I'm jealous of people who have consistent signatures. Mine could be used by a cryptographer to inject entropy into plaintext.
posted by srboisvert at 5:01 AM on June 28, 2016 [5 favorites]


>>Is it true they have sno-cones and a trapeze you could try?

The one in Warwick seemed sort of normal (apparently there is some water show) but the one in Reading MA has a ropes course.


Left on Spit Brook, right on Daniel Webstah!
posted by slkinsey at 5:18 AM on June 28, 2016 [1 favorite]


My own signature, when I am signing like a normal person is just an up and down zigzag thing. It looks like a perfect cross between my dad's old signature (two initials and the last name, barely comprehensible but you can see that it's a name) and my mom's which is a never-changing zigzag that may have been a name at some point and definitely is not a name now. I don't think I've had recognizable letters in my signature since I was in college.

I now sign documents as part of my Justice of the Peace/Notary role and I always feel a little weird signing my zigzag on a marriage license, though the one time I thought "I should add my name next to it so people know who signed this" like you do, I got a call from the town clerk who said I'd messed it all up (wrote my name on the wrong line) and would need to do it again and it was just like that Gilligan's Island episode where it turned out the Howells were never married! The happy couple was very forgiving.
posted by jessamyn at 5:48 AM on June 28, 2016 [2 favorites]


My kids--aged 16 and 21--think the whole concept of signatures is quaint and archaic since they only have to sign their signature very seldom, unlike those of us who grew up in the all-paper era.

----------------

- SET TASK 1
From the comment thread on signatures, extract the passage starting at "My kids--aged 16" and ending at "the all-paper era.".
- SET TASK 2
In the comment thread on signatures, what ages are given for the children in the last comment?

- SUPPLIED INFORMATION
----------------

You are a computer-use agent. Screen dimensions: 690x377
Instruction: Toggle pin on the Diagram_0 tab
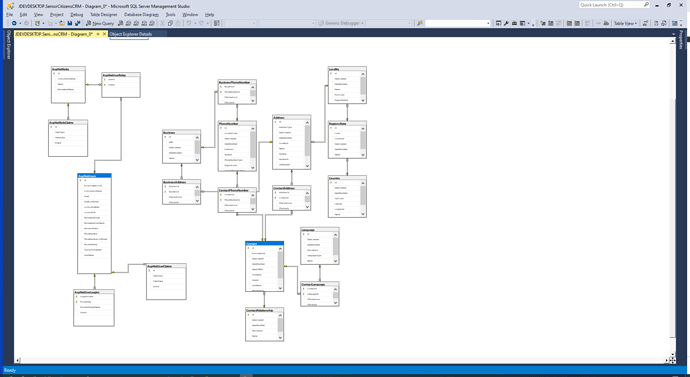98,34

----------------

- EXPECTED OUTPUT 1
My kids--aged 16 and 21--think the whole concept of signatures is quaint and archaic since they only have to sign their signature very seldom, unlike those of us who grew up in the all-paper era.

- EXPECTED OUTPUT 2
They are 16 and 21.